2)
La mise en place du plan thématique :
|
Le
plan thématique se reconnaît en ce qu'il n'invite pas à
une confrontation de thèses : un jugement, ou une simple
question, demandent à être étayés dans divers domaines qui
constituent autant de thèmes où la notion va trouver sa
justification.
sujet
10
Il vous est sans doute arrivé de préférer au
"héros" vertueux d'une œuvre littéraire ou
cinématographique le personnage odieux dont il
finit par triompher.
Quelles sont, selon vous, les raisons qui
expliquent l'attrait qu'exercent ces personnages
odieux ?
Les termes du sujet : on précisera
l'opposition entre "vertueux" (le héros qui
incarne les forces du Bien) et "odieux" (celui
que l'on hait pour son indignité morale, "le
méchant").
La position de la problématique
: « On ne fait pas de bonne
littérature avec de bons sentiments », disait
André Gide.

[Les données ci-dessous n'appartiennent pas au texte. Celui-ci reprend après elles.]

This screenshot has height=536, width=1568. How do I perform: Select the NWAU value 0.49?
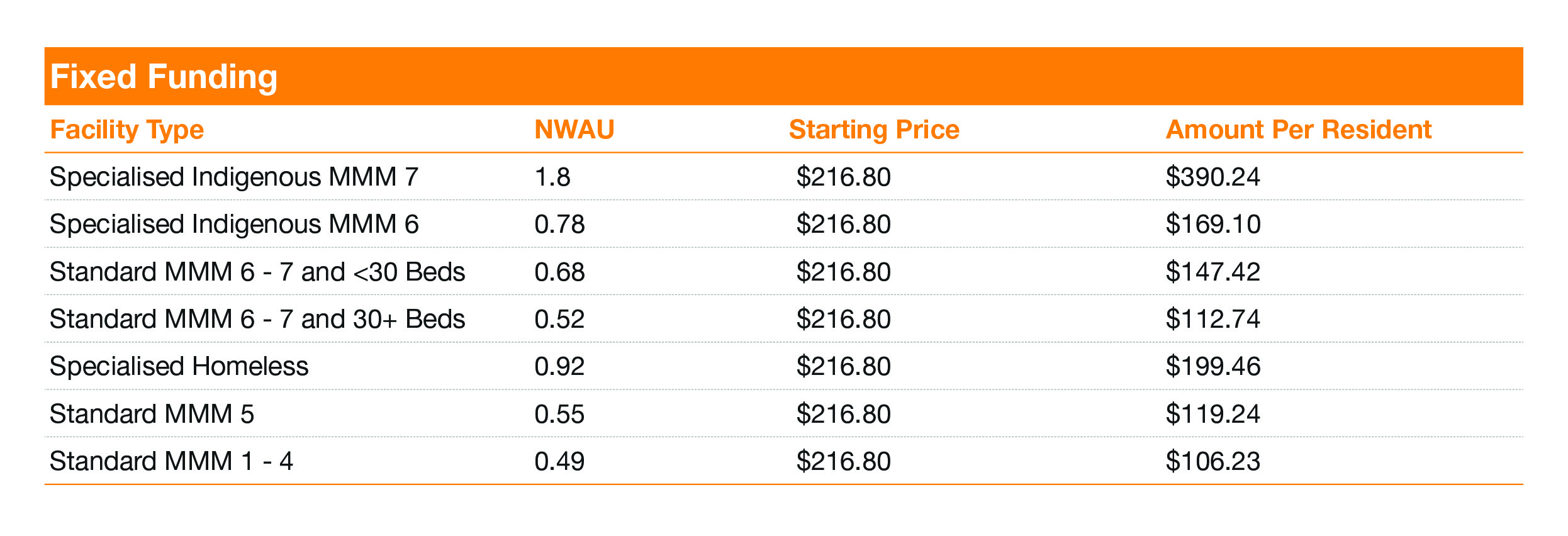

Le fait est qu'une œuvre tire
souvent sa saveur d'une exploration du Mal, à
côté de laquelle la vertu paraît parfois fade
et convenue. A quoi attribuer cette
fascination du lecteur et du spectateur pour
les personnages auxquels leur enracinement
dans le Mal donne une couleur particulière ?

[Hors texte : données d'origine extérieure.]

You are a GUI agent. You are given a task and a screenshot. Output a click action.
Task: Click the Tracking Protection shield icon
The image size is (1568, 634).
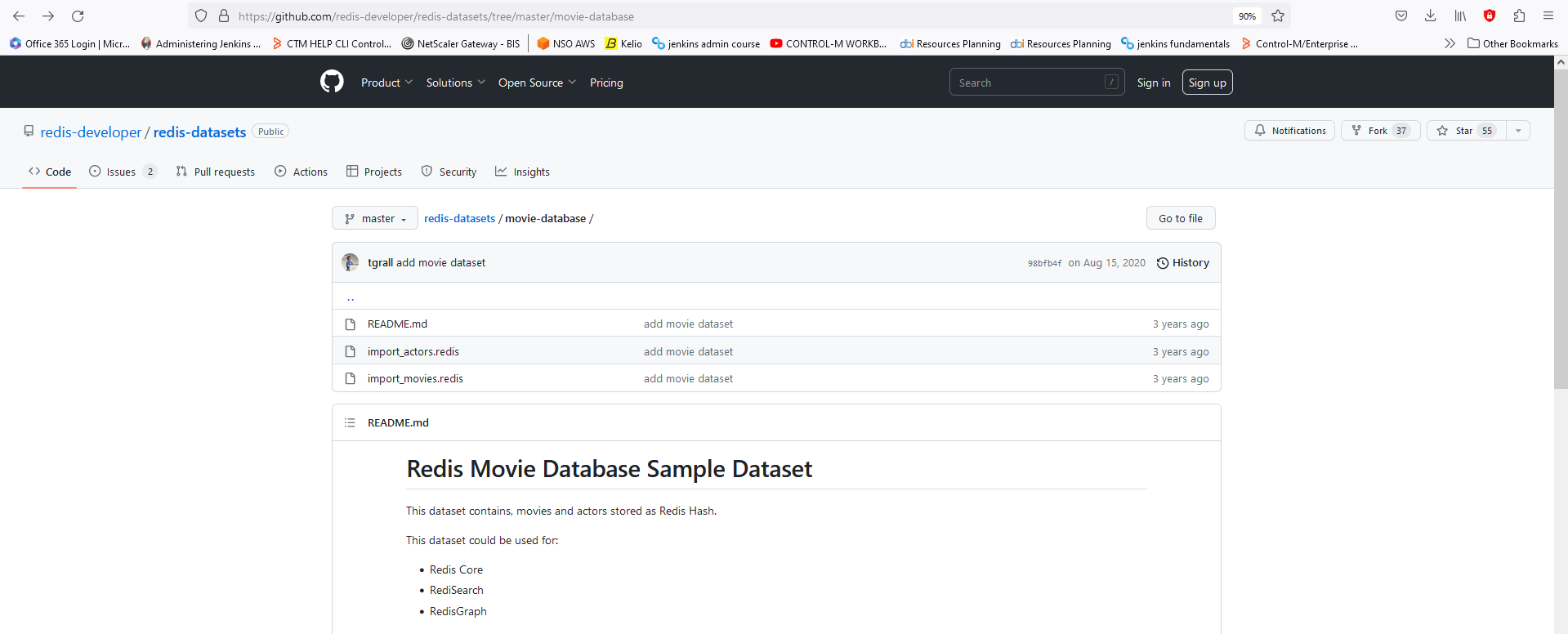(x=201, y=16)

Les domaines d'application :
les fictions romanesques, théâtrales,
cinématographiques.
La recherche du plan :
le libellé invite ici à une sorte de catalogue
des raisons qui peuvent faire préférer ce
personnage, ce qui est caractéristique du plan
thématique.
I - LE PERSONNAGE
ODIEUX EST SOUVENT LE MOTEUR DE L'HISTOIRE :
- C'est contre lui
que nous combattons aux côtés du héros, et à
ce combat se mêle une secrète fascination
(Tartuffe, personnage éponyme de la pièce de
Molière).
- Le personnage
odieux incarne les forces brutales de
l'existence et rend l'œuvre plus humaine et
authentique (Vautrin dans Le Père Goriot de
Balzac).
- Son itinéraire
devient exemplaire et c'est lui qui est
porteur de la leçon morale.
II - LE
PERSONNAGE ODIEUX EST SOUVENT PLUS ORIGINAL ET
ÉLABORÉ :
- Il est moins
monolithique que le héros vertueux; son
cynisme cache souvent une vraie tendresse
(Valmont dans Les
Liaisons dangereuses de
Laclos).
- Le personnage
odieux peut révéler les faiblesses de ceux qui
se contentent de suivre les chemins tout
tracés : haut en couleurs ou pittoresque, il
traîne après lui le charme sulfureux de la
révolte (Mme de Merteuil dans Les
Liaisons dangereuses, Don
Juan dans la pièce de Molière).
Voir ce qu'écrit François Mauriac à propos de
son personnage de Thérèse Desqueyroux : «
Beaucoup s'étonnent que j'aie pu imaginer
une créature plus odieuse encore que tous
mes autres héros. Saurai-je jamais rien dire
des êtres ruisselants de vertu et qui ont le
cœur sur la main ? Les "cœurs sur la main"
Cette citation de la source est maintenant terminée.